Frequentavo, anni fa, una bella e nuova biblioteca in cui mi trovavo bene e nel più assoluto silenzio, proprio per la possibilità di fare delle ricerche usando anche il pc prima di pubblicare il mio primo libro.
Un arrivo maledetto turbò la quiete: una responsabile acida e severa che, sin dall’inizio, apparve rigida ed intransigente con il pubblico ed anche con alcuni colleghi, sembrava arrivata per creare disagio, non per dirigere, fin troppo servile con i superiori a cui avrebbe dato l’anima calpestando i diritti di tutti pur di non disturbare mai in direzione generale.
Ricordo degli enormi cassetti di ferro pericolanti e pesanti che rischiavano di cadere addosso a qualche collega magari spezzandogli le gambe, ma nessuno poteva lamentarsene perché l’acida responsabile era severa e punitiva, infatti chiunque non era di suo gradimento veniva trasferito in sedi lontane per sua decisione perché,
nell’animo della minuscola ed insipida donna, quasi invisibile, albergava il veleno.
Girava la voce che stesse arrivando un disabile, neo assunto, un signore in carrozzella per muoversi ed accompagnamento al seguito.
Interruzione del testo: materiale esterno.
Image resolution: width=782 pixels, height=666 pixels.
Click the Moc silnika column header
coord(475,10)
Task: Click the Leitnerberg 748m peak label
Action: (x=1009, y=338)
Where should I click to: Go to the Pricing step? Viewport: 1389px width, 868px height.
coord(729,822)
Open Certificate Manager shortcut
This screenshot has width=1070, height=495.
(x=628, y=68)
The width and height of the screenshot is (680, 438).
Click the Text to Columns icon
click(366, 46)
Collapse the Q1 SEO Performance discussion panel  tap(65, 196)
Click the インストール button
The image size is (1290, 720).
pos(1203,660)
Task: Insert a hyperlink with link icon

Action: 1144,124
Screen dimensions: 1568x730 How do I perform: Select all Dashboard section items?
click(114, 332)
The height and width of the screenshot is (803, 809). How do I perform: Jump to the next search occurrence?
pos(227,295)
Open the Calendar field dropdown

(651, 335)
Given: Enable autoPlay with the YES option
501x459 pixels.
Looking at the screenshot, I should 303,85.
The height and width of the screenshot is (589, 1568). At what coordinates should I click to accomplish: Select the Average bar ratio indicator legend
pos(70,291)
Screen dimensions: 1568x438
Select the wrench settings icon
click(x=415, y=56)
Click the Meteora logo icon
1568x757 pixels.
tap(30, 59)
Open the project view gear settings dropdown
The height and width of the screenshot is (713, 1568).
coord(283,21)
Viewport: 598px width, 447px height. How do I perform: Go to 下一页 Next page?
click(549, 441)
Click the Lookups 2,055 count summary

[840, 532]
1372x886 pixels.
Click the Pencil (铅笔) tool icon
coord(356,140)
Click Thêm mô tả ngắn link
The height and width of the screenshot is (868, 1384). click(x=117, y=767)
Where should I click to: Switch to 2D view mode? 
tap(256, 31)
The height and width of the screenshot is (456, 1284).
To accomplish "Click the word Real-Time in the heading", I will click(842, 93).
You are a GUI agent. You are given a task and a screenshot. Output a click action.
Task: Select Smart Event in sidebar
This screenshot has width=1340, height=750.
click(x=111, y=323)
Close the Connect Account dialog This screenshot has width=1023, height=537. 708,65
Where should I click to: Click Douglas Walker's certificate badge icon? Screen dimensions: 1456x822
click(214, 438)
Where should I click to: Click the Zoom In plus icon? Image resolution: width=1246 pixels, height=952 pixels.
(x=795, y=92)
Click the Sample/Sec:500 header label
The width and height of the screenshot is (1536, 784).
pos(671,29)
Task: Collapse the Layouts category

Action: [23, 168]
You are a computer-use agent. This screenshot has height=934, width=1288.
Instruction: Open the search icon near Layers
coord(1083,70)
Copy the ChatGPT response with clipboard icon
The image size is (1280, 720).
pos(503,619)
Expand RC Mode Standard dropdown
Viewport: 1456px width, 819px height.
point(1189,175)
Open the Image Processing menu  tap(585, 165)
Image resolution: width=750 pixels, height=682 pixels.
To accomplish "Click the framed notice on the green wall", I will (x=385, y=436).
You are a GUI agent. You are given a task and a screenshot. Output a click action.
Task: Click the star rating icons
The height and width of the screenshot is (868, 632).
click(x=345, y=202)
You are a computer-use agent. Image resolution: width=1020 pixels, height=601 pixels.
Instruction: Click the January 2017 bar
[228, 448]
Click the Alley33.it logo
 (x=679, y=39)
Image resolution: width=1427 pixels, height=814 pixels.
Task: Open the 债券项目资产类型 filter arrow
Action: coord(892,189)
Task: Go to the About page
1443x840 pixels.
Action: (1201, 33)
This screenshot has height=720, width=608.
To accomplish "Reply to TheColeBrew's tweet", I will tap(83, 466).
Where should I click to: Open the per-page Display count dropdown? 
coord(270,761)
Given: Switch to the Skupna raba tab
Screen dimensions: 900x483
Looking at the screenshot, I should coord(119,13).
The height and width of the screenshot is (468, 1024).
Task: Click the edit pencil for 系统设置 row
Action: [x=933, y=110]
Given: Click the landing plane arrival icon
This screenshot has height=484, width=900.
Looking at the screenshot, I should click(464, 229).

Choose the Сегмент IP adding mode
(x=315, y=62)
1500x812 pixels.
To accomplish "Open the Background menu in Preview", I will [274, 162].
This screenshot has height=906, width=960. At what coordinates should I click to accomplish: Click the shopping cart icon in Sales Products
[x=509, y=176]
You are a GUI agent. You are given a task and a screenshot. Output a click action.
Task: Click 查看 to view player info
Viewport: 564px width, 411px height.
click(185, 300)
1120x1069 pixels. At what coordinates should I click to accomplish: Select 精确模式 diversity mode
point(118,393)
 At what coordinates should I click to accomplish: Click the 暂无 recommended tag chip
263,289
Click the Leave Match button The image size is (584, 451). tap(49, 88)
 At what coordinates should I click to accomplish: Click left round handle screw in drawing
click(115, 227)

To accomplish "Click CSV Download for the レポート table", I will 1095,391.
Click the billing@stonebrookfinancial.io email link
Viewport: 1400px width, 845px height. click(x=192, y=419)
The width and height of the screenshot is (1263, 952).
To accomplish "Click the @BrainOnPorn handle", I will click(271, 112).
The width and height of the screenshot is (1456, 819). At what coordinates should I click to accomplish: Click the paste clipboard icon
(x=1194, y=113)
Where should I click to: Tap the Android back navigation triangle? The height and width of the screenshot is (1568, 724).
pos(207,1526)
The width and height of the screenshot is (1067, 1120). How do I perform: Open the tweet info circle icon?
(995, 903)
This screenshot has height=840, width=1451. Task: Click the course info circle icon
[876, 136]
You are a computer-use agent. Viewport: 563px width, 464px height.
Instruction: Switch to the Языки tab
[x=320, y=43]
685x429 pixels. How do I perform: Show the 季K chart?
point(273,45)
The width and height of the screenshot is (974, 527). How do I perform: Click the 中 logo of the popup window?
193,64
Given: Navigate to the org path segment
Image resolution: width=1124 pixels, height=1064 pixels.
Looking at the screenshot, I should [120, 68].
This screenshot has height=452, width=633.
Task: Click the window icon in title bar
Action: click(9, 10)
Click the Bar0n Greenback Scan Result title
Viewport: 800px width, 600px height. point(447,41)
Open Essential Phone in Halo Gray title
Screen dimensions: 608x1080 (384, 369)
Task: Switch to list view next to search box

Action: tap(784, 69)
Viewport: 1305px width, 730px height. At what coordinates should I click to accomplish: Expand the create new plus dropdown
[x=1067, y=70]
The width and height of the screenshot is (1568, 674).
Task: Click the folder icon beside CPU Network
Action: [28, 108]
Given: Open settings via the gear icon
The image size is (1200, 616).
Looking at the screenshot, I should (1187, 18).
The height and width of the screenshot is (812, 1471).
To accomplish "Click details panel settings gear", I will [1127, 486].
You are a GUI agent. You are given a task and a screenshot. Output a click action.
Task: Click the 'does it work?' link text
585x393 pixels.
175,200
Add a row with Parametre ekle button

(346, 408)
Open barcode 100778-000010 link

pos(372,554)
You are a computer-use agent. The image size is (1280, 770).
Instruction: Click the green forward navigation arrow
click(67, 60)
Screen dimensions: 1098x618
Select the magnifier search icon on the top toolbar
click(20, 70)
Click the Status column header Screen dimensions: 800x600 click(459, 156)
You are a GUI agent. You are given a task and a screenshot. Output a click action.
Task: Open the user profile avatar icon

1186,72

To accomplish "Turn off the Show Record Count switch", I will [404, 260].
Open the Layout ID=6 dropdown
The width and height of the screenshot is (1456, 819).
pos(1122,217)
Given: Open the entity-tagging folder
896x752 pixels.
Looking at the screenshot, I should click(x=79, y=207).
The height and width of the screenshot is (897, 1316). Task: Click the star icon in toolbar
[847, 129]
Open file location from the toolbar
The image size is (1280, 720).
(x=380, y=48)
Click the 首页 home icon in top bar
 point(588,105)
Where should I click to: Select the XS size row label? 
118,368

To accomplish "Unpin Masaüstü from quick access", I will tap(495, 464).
“Dove mettiamo questo paralitico che verrà? Che potrà mai fare questo handicappato? Abbiamo bisogno di manovalanza ma dobbiamo liberare un buco per buttarci dentro questo inetto!”, furono alcune delle frasi di disprezzo della minuscola ma perfida responsabile ai suoi colleghi più stretti. Quando arrivò il primo giorno di lavoro del dipendente in carrozzella, tutti i colleghi erano stati allertati ad accogliere una specie di rifiuto umano perché lo guardarono con sdegno salutandolo a malapena come una guardia carceraria saluta un assassino.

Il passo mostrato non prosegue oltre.